Exactly. Abdominal swelling, early satiety, back pain, unexplained weight loss—these are all legitimate warning signs. But they're also things that happen to people for dozens of other reasons. A woman over fifty especially learns to expect her body to behave strangely. She normalizes it.
That normalization seems like the real killer here.
It is. The disease itself is aggressive, yes, but the delay caused by women dismissing their own symptoms—and by the lack of any reliable screening method—is what allows it to reach advanced stages in seventy percent of cases. If we caught it earlier, treatment would be far more effective.
What changes that? What makes a woman actually go to a doctor?

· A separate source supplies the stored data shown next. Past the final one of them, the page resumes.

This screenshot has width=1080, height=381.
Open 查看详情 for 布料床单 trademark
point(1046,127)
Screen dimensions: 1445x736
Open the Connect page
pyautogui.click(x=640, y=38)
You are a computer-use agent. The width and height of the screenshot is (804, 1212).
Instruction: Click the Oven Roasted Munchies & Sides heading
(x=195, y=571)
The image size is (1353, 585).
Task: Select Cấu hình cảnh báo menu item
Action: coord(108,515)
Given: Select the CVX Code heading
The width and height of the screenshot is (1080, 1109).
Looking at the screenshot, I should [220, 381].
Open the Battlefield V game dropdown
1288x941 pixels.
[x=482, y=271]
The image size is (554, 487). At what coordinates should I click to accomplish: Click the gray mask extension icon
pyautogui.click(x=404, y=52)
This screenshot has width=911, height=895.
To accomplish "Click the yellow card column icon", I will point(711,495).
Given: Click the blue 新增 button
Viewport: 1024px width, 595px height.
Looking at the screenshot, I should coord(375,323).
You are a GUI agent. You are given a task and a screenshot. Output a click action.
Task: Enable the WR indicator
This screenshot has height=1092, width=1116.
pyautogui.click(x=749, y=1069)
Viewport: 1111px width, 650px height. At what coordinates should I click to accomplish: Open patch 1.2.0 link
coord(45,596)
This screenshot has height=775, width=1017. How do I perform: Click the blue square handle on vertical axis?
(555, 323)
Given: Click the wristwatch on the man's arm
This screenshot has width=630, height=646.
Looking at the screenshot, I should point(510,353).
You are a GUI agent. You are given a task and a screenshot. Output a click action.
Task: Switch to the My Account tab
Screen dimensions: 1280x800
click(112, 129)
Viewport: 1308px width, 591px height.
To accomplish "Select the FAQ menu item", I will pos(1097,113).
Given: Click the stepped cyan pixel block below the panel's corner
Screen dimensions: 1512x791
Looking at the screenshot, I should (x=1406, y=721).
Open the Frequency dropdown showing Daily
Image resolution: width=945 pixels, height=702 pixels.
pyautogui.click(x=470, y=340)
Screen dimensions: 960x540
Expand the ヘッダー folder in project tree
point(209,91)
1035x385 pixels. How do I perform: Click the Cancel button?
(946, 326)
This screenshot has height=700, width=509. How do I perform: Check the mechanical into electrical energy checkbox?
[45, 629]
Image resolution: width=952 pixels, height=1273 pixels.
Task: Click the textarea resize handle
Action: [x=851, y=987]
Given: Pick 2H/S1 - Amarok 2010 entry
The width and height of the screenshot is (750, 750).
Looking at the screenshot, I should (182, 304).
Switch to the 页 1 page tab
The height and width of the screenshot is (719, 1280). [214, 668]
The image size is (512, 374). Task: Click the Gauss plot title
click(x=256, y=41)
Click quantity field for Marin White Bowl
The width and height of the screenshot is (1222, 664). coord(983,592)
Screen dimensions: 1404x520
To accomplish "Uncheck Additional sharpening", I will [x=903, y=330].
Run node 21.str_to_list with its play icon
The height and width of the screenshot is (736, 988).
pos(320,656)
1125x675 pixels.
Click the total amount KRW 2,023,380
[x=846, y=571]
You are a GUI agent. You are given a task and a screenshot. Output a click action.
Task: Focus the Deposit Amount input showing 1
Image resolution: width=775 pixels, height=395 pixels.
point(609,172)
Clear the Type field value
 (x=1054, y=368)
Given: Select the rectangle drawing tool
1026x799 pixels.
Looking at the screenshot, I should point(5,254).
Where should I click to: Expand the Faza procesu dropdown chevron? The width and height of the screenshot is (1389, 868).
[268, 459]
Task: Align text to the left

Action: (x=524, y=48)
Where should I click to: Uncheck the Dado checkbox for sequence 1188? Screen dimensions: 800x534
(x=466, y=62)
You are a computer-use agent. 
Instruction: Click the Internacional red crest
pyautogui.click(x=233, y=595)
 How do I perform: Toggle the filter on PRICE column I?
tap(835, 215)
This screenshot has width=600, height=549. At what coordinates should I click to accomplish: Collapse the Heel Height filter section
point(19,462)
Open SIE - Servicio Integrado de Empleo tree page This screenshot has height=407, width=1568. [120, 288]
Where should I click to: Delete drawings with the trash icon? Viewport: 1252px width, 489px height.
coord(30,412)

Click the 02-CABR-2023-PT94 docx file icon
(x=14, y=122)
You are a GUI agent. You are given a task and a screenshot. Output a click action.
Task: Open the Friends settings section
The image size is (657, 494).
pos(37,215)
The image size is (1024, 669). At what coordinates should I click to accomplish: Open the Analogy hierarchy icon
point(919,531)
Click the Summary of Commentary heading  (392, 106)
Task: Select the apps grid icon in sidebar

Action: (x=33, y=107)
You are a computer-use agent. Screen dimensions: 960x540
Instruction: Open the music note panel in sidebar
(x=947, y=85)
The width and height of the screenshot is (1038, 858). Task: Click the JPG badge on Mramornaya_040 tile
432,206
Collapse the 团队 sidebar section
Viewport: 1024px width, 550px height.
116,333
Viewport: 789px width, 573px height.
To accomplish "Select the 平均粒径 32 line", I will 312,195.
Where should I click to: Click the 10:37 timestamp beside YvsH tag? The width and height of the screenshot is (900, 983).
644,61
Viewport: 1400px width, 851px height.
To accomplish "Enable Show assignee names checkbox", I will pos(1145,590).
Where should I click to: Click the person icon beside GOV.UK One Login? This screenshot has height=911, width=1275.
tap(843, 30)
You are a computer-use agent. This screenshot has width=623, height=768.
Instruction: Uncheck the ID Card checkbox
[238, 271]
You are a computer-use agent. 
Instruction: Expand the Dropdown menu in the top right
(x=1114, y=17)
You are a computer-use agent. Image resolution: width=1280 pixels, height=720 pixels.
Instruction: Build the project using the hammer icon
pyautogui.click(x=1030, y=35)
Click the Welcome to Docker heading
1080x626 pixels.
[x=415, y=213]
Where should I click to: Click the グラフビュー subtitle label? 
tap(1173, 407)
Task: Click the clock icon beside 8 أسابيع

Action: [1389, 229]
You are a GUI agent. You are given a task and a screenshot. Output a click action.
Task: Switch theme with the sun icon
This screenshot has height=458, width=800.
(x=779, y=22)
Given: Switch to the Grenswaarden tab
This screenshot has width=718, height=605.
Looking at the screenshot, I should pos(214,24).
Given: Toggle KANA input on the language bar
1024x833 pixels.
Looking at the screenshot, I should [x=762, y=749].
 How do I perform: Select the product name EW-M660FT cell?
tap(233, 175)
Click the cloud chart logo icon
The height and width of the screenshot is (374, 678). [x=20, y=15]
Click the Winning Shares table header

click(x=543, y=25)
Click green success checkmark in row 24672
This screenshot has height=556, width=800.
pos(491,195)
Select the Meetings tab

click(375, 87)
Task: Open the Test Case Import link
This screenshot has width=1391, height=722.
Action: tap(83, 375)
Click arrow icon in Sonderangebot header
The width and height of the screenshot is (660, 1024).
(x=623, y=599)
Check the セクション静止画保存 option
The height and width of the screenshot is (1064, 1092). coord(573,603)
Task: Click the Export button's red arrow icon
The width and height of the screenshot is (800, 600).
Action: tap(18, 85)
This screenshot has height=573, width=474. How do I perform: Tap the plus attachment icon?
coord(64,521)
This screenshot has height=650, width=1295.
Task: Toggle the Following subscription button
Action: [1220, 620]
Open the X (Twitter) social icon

Persistence. If a symptom doesn't go away, if it keeps happening week after week, that's the signal to seek evaluation. And family history matters enormously—if your mother or sister had breast or ovarian cancer, especially if there's a BRCA mutation, you need regular gynecological screening and possibly genetic testing.
And if genetic testing finds a mutation?
Then you have options. Doctors can monitor you more closely, and if cancer does develop, they can use targeted therapies like PARP inhibitors that are designed specifically for those mutations. It's personalized medicine—the drug matches the disease rather than the other way around.
So the future is genetic testing and precision treatment?
For those who can access it, yes. But the immediate future is simpler: women need to trust their instincts, report persistent symptoms to their doctors, and not accept dismissal as normal aging. That alone would catch more cancers earlier.